WORK TASK: Search the data for the string "screenshot" and copy each line in which it appears.

EXTRACTED INFORMATION:

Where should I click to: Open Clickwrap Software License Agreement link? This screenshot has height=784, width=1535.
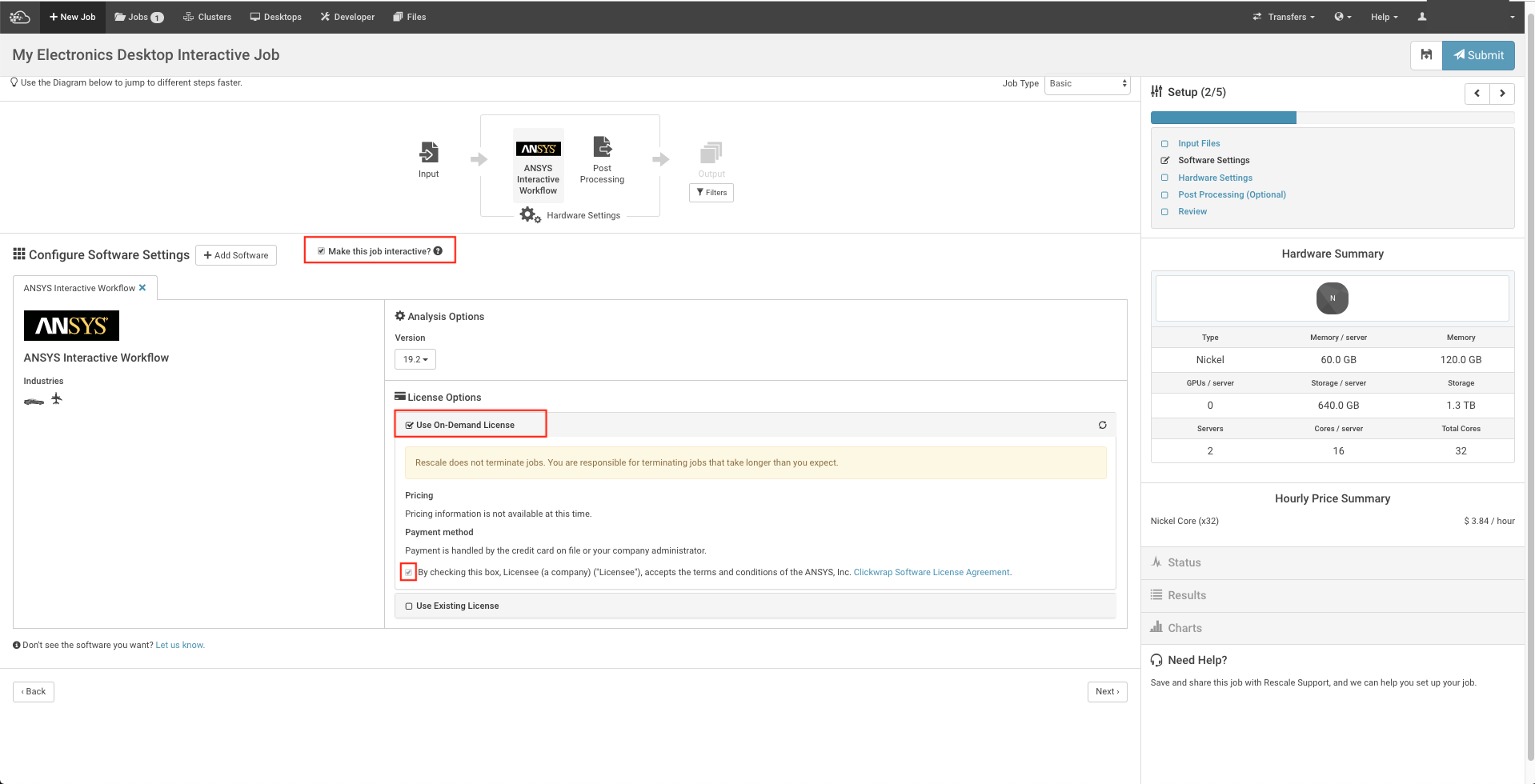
...
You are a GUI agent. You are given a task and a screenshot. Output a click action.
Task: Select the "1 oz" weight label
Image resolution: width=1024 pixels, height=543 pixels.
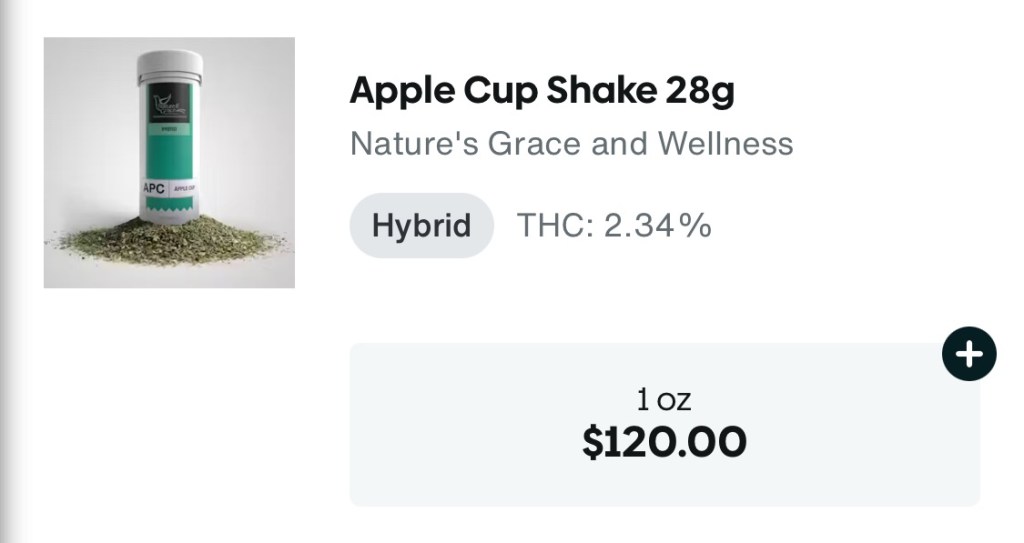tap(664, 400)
---
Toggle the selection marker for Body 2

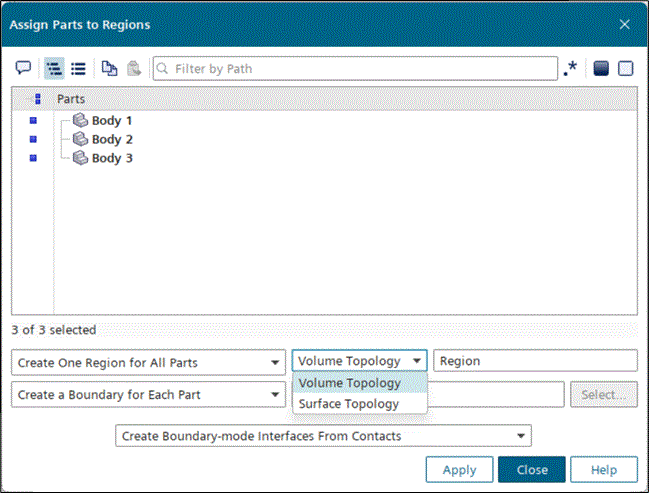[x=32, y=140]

WRITTEN RESPONSE:
Where should I click to: Open Clickwrap Software License Agreement link? This screenshot has height=784, width=1535.
You are a GUI agent. You are given a task and a screenshot. Output a click action.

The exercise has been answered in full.